Wednesday, October 24, 2007
144 points of failure
I'm not even sure where to begin with this.
A customer is having a problem with duplicate emails being sent about a month after being initially sent, and it's causing the recipients to freak out (since they can't be bothered to check the date and see it's either a duplicate or a very late email message).
Our problem is obtaining the information we need to troubleshoot this problem. Our customer has no idea what “email headers” are (but then again, our customer has no idea what “a program” is or how she even checks her email) and doesn't want to bother the recipients with such details.
The real problem?
The sheer number of participants in exchanging an email between two parties.

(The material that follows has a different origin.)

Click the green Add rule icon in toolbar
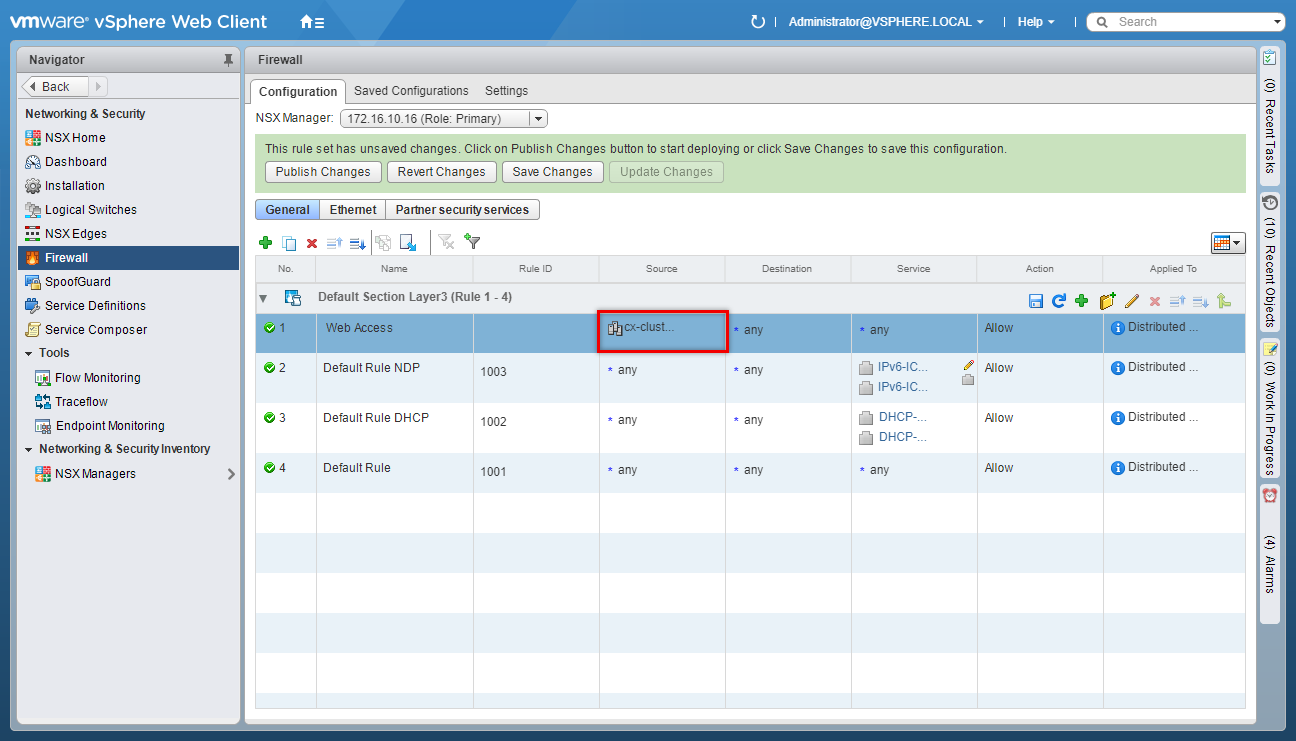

Between the two, in this case, are at least four operating systems (running on the customer's computer, our computer, the recipient's email server, and the recipient's computer), six networks (customer's local network, their ISP, our network, the network of the recipient's email server, the recipient's ISP, and the recipient's local network) across an unknown number of routers and at least six programs (customer's email client, incoming and outgoing mail daemons on our server, incoming mail daemon on recipient's server, the mailbox daemon on the recipient's email server, and the recipient's email client), any one of those could cause a minor problem that causes duplicate emails to be sent (and I'll spare you those details).
It's amazing that this crazy patchwork of servers, networks and software works at all, but boy, when it breaks, it breaks in very odd ways. I'm sure that the problem is understandable once we figure out what went wrong, but how to determine what went wrong? Especially after the fact?
Our log files don't go back that far, and what we do have is 10G worth (and due to how sendmail
logs emails, an individual email at minimum generates three lines of logging information, and good luck in trying to piece all that together).
I think what I'm grousing about is my inability to fully troubleshoot the issue. The participants aren't necessarily technically inclined (which makes it difficult to get help from them, or even real solid information), and it involves more than just us. And somehow, it's our fault.
Oops. Gotta go. Yet another email issue to troubleshoot.
Now, where did I put my gun?
Thoughts on optimizing a greylist daemon
Speaking of optimization, I thought it might be fun to profile the greylist daemon. It's not difficult—just recompile the program with the appropriate compiler option and run it.
Now, when I wrote the greylist daemon, I did gave thought to how I was going to search through the vast amount of information, and wrote the code with that in mind (oooh, premature optimizations? Or was that a mature optimization?). I was also curious as to any hotspots in the code, as I tend to max out at 130 requests per second on my development server.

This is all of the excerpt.